Previous investors include First Round Capital, Box Group, Lerer Hippeau Ventures, SV Angel, Homebrew, Flybridge, Red Swan, RRE, and Urban.us. Blue Apron founder and CEO Matt Salzberg, Plated chair Sally Robling, Gramercy Tavern co-founder Tom Colicchio and DigInn CEO Adam Eskin were also involved as angel investors.

To learn more about the new funding round and the current state of Bowery's produce business, we reached out to 37-year-old co-founder and CEO Irving Fain.

Here's what the Manhattan-based entrepreneur had to say:

How has the company expanded over the past couple years?

We raised our seed round in 2015. In a little over two years, we’ve assembled an incredible team of experts passionate about the problem we’re solving, developed BoweryOS — our proprietary software platform — from the ground up, and built a fully operational farm eight miles outside of New York City that supplies restaurants and grocery stores throughout the region. We are proud of what we’ve been able to accomplish so far, but there’s a lot more we want to accomplish.

Why is this funding round for Bowery Farming important?

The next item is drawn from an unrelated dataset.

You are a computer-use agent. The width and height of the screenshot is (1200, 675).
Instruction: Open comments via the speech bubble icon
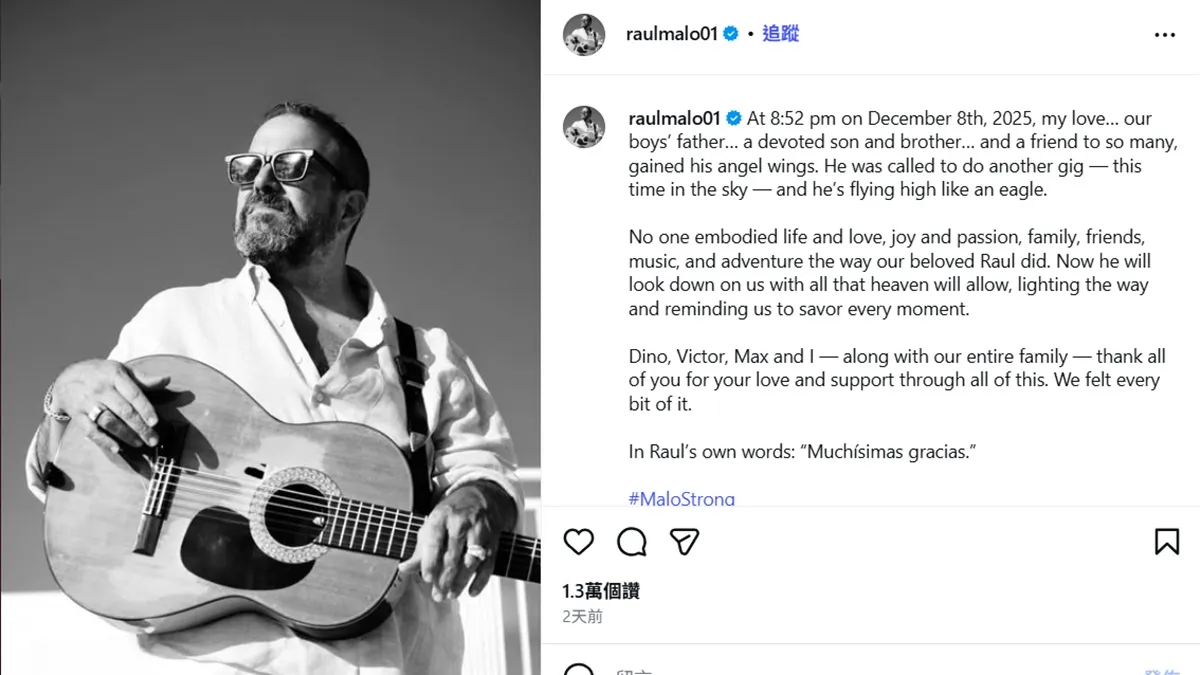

This round will allow us to expand our operations, continue to innovate and invest in our proprietary technology, and hire world-class employees across the organization. We’re in the process of expanding our partnership with Whole Foods (NASDAQ: WFM) to serve more locations throughout the Tri-state area, and have already begun work on our next farm, which will allow us to deliver the freshest, purest produce to more people in urban areas.

We’re also actively hiring across the organization from engineering to agricultural science and business operations. It’s a great time to join our team!

Where can Bowery's produce be purchased?

Our produce is currently available at select Whole Foods and Foragers stores in the Tri-state area, and featured on the menus of Tom Colicchio’s New York restaurants Craft and Fowler & Wells. We’ve been getting great feedback from customers to-date, and are looking forward to expanding to serve more people in the Tri-state area in the near future.

What are some of the challenges that Bowery faces as a growing company?

There’s a clear need to improve traditional agriculture,which sits at the epicenter of so many global issues today. While indoor farming is still fairly new, we believe in the category and love that it is growing and helping to produce food in a way that’s better for us and our environment. This means we all win, and we’re excited to be the first to offer post-organic produce and to use BoweryOS — our proprietary operating system — to completely control our products from seed to store.

We also wholeheartedly believe in locally sourced food, and consider ourselves a local producer helping to meet an already high consumer demand for quality, local produce.

What are some of the high-tech approaches that Bowery takes?

By combining the benefits of the best local farms with advances made possible by technology, our indoor farms create the ideal conditions to grow the purest produce imaginable. We designed BoweryOS specifically to apply machine learning to vast amounts of data from advanced vision systems and an extensive network of sensors throughout our farm. This provides complete visibility into all the variables that drive growth at every stage in a plant's lifecycle, allows us to continuously monitor health and quality, and enables us to provide each plant with exactly what it needs and nothing more. It also drastically reduces the risk of human error and waste in the growing and harvesting processes. This precision is part of what allows us to be 100+ times more productive on the same footprint of land and use 95 percent less water than traditional agriculture.